La loi El Khomri n’est pas forcément le nom d’une défaite de plus qu’il va falloir encaisser. C’estaussi l’occasion d’un mouvement social – naissant, fragile, qui nous procure parfois un déjà-vu amer, certes – mais ne soyons pas bégueule : des centaines de milliers de personnes dans la rue, des appels à la grève un peu partout, des lycéens joyeux et remontés, plus de 250 sans-papiers qui occupent la Direction Générale du Travail, des gestes de solidarités inattendus…
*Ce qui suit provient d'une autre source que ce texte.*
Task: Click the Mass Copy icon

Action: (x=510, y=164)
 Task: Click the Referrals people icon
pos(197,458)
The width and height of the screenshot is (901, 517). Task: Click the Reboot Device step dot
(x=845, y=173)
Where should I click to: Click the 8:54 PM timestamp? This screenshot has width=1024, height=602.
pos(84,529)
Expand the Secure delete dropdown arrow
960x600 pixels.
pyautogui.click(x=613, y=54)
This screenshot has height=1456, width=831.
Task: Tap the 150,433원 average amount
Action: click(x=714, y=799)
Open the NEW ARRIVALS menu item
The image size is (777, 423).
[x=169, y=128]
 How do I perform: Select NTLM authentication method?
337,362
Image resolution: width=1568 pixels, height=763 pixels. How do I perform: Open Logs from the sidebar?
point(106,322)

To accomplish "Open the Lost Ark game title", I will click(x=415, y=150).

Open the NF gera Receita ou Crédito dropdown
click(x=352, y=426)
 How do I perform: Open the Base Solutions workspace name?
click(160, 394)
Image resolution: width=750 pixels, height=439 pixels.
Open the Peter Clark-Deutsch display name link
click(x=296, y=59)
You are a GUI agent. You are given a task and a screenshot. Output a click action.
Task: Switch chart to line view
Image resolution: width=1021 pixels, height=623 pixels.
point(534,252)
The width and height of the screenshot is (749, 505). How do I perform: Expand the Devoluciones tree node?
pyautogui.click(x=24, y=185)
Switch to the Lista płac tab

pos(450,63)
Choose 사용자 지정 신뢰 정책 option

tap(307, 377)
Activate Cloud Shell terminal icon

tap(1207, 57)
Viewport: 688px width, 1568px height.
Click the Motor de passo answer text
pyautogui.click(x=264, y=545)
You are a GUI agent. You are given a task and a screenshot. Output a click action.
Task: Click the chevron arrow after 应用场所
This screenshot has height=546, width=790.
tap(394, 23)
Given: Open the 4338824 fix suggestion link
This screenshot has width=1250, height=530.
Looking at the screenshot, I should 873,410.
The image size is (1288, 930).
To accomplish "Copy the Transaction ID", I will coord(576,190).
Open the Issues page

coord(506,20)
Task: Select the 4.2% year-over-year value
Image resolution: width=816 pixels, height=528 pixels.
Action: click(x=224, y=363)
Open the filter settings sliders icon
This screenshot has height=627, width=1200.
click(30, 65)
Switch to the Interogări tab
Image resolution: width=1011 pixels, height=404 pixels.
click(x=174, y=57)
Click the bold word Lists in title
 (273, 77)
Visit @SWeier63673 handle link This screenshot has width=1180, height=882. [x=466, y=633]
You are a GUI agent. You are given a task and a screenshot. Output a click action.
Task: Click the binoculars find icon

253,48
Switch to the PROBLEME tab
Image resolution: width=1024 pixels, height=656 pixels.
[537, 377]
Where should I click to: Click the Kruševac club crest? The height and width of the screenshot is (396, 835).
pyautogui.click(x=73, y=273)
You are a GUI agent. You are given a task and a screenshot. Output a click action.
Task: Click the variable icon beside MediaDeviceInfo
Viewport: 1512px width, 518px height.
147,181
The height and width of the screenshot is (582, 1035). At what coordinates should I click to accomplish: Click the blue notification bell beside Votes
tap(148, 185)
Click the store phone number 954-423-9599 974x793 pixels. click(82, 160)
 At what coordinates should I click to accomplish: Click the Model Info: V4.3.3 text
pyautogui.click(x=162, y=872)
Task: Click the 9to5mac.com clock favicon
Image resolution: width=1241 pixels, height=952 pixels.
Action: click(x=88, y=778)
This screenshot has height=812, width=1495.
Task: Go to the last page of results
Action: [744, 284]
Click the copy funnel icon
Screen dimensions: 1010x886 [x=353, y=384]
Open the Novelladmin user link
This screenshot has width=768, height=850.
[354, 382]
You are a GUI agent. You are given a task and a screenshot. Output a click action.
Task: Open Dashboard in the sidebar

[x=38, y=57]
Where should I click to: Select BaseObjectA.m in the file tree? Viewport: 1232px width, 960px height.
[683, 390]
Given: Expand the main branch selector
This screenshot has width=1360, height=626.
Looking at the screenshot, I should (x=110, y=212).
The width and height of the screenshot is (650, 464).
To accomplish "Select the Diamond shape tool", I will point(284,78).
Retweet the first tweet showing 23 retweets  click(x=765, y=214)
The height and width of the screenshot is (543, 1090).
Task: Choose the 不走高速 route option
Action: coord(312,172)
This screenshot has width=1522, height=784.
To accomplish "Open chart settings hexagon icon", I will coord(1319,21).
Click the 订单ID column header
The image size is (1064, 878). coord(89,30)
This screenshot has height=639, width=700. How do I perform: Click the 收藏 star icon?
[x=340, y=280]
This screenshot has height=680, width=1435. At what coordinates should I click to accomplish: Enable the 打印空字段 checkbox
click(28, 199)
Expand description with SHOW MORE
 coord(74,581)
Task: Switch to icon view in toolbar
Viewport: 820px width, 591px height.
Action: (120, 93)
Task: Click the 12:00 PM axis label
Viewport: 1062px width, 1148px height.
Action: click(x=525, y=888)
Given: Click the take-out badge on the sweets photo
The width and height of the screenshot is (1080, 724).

Nous l’espérions tous ce mouvement.

Comment faire grève quand on bosse pour une association en contrat aidé ? Où tenir une AG quand on n’a ni usine ni université ? Comment ne pas se sentir seul en manif quand on n’a pas de collègues avec qui s’y rendre ? Comment s’opposer à son patron quand on bosse au noir ou quand, faute d’avoir les bons papiers, on travaille avec une autre identité que la sienne ? Comment trouver le temps de réfléchir à ce qui se passe quand on a aucune idée de ce que la CAF nous versera ou pas en début de mois, quand on ne sait pas si l’on pourra payer son loyer ?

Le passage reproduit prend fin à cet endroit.